Not only has the NSA installed its own backdoors in intercepted devices, it has been working with tech companies to develop special access options in networking equipment. This allows the agency to more easily slurp up communications and internet traffic in bulk. Senator Wyden wants answers.
The agency developed new rules for such practices after the Snowden leaks in order to reduce the chances of exposure and compromise, three former intelligence officials told Reuters. But aides to Senator Ron Wyden, a leading Democrat on the Senate Intelligence Committee, say the NSA has stonewalled on providing even the gist of the new guidelines.
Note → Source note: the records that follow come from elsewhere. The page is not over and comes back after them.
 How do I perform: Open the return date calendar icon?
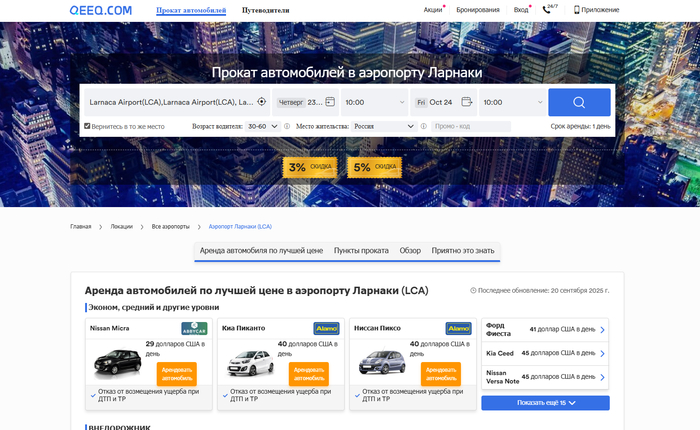[x=466, y=102]
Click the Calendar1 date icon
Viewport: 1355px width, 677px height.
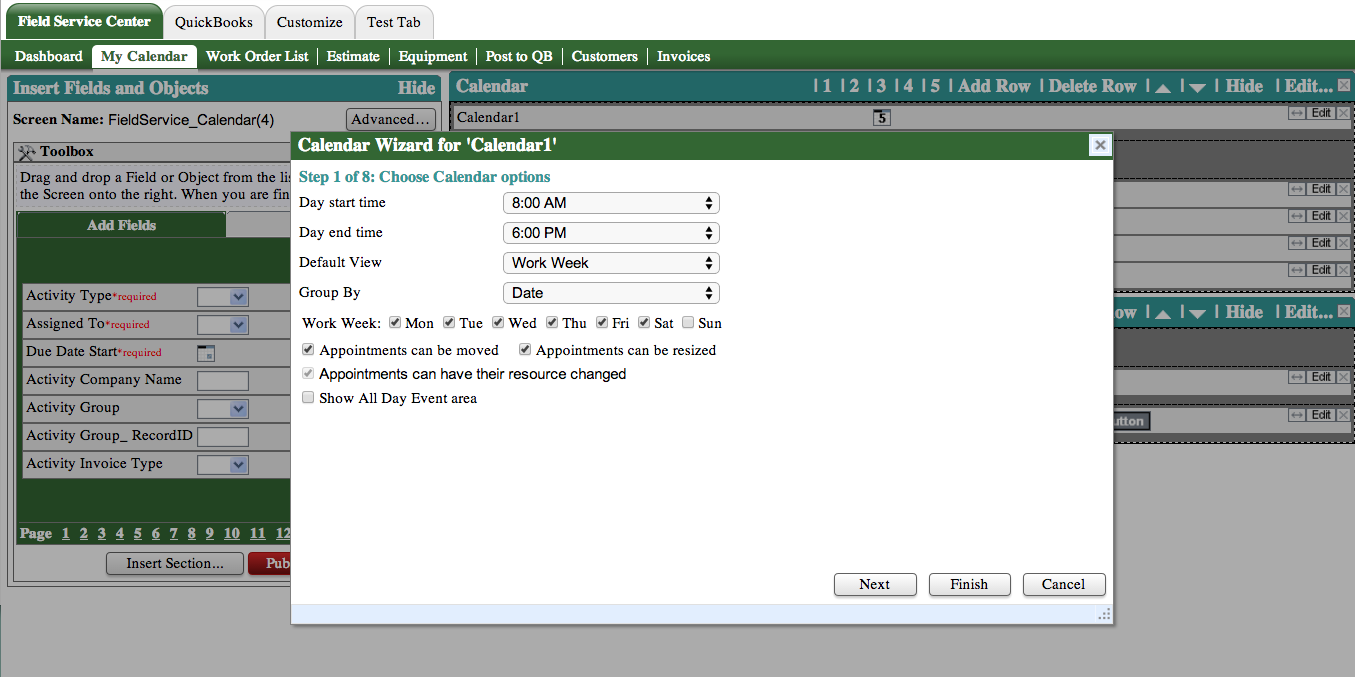[x=881, y=117]
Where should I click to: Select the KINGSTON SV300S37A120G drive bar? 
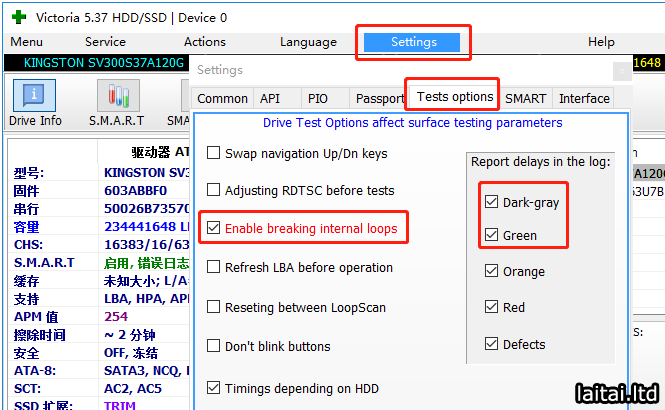[95, 63]
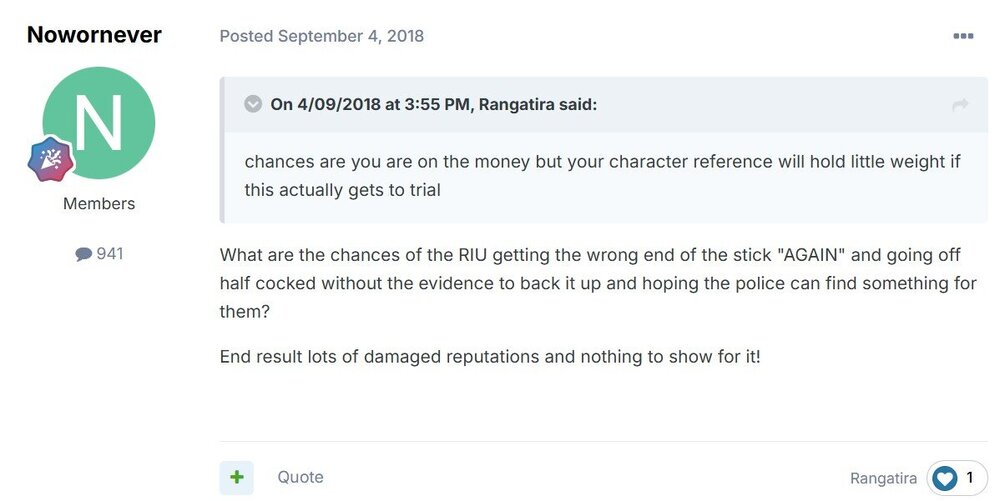Click the Nowornever username heading
Screen dimensions: 1000x501
click(x=94, y=35)
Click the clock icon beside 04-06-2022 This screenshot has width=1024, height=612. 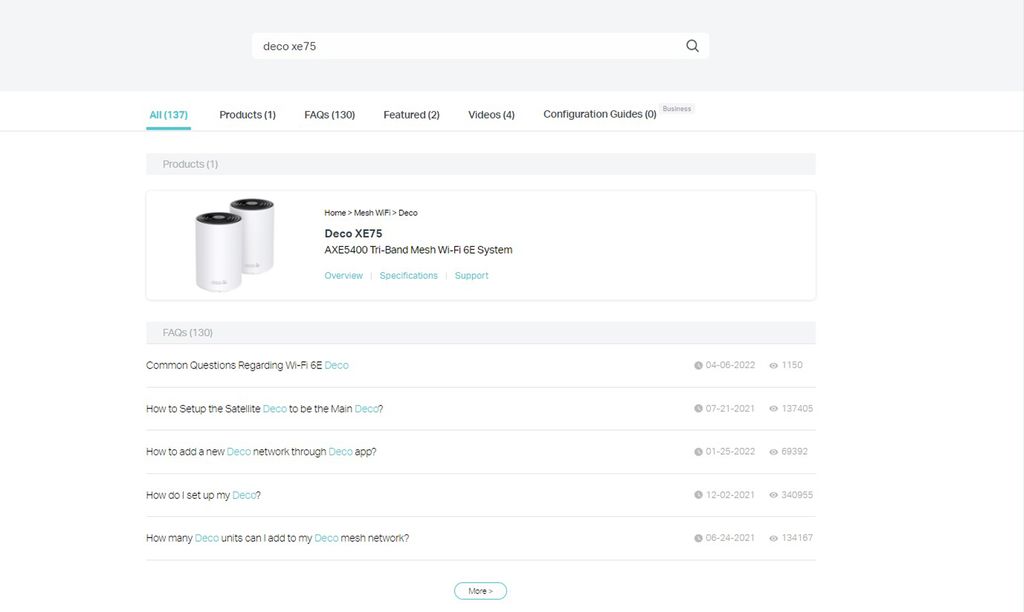click(x=700, y=365)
“Secret encryption back doors are a threat to national security and the safety of our families – it’s only a matter of time before foreign hackers or criminals exploit them in ways that undermine American national security,” Wyden told Reuters. “The government shouldn’t have any role in planting secret back doors in encryption technology used by Americans.”
No one knows what’s in the guidelines and whether they forbid the NSA from backdooring hardware or software sold to US buyers. All the NSA is willing to say is it’s trying to patch things up with domestic tech vendors by, um, giving them more stuff to patch up.
The agency declined to say how it had updated its policies on obtaining special access to commercial products. NSA officials said the agency has been rebuilding trust with the private sector through such measures as offering warnings about software flaws.
This is a welcome change after years of exploit hoarding. But there’s no reason to believe the NSA isn’t holding useful flaws back until they’ve outlived their exploitability. As for the built-in backdoors, the NSA refuses to provide any details. It won’t even answer to its oversight. And if it won’t do that, it really needs to stop saying things about “robust oversight” every time more surveillance abuses by the agency are exposed.
There’s more to this than potential domestic surveillance. Any flaw deliberately introduced in hardware and software can be exploited by anyone who discovers it, not just the agency that requested it. The threat isn’t theoretical. It’s already happened. In 2015, it was discovered that malicious hackers had exploited what appeared to be a built-in flaw to intercept and decrypt VPN traffic running through Juniper routers. This appeared to be a byproduct of the NSA’s “Tailored Access Operations.” While Juniper has never acknowledged building a backdoor for the NSA, the circumstantial evidence points in No Such Agency’s direction.
[Juniper] acknowledged to security researcher Andy Isaacson in 2016 that it had installed Dual EC [Dual Elliptic Curve] as part of a “customer requirement,” according to a previously undisclosed contemporaneous message seen by Reuters. Isaacson and other researchers believe that customer was a U.S. government agency, since only the U.S. is known to have insisted on Dual EC elsewhere.
This is the danger of relying on deliberately introduced flaws to gather intelligence or obtain evidence. Broken is broken and broken tools are toys for malicious individuals, which includes state-sponsored hackers deployed by this nation’s enemies. It’s kind of shitty to claim you’re in the national security business when you’re out there asking companies to add more attack vectors to their products.